> [WORK ORDER] The required output is the line with "Cookie policy (83, 1662)" through the final line of the entries, each one exactly as it stands.

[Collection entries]
--- START ---

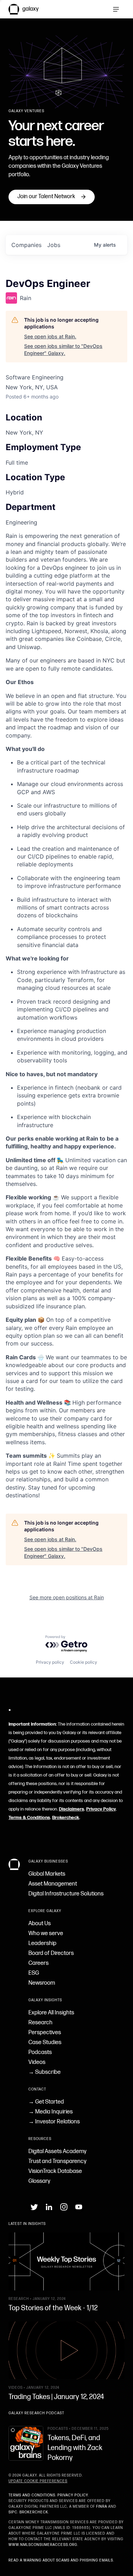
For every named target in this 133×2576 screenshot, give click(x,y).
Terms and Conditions (32, 2495)
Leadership (42, 1943)
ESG (33, 1973)
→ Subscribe (44, 2072)
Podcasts (40, 2052)
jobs (53, 244)
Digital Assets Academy (57, 2151)
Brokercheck (65, 1817)
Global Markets (46, 1874)
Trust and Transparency (57, 2161)
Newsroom (41, 1983)
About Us (39, 1923)
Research (40, 2022)
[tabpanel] (66, 1015)
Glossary (39, 2181)
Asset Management (52, 1884)
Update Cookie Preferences (38, 2481)
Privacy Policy (101, 1809)
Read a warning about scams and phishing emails (61, 2560)
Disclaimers (71, 1809)
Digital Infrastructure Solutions (66, 1894)
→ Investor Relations (54, 2121)
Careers (38, 1963)
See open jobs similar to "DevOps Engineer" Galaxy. (63, 349)
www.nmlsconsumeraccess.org (43, 2545)
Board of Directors (51, 1953)
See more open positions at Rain (66, 1597)
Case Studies (44, 2042)
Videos (36, 2062)
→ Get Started (46, 2102)
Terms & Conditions (29, 1817)
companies (26, 244)
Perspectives (44, 2032)
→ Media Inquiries (50, 2112)
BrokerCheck (34, 2512)
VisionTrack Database (55, 2171)
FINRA (101, 2507)
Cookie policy (83, 1662)
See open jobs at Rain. (50, 336)
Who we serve (45, 1933)
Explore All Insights (51, 2012)
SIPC (13, 2512)
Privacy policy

--- END ---

> [SOLUTION FOR THIS PROBLEM]
Cookie policy (83, 1662)
See open jobs at Rain. (50, 336)
Who we serve (45, 1933)
Explore All Insights (51, 2012)
SIPC (13, 2512)
Privacy policy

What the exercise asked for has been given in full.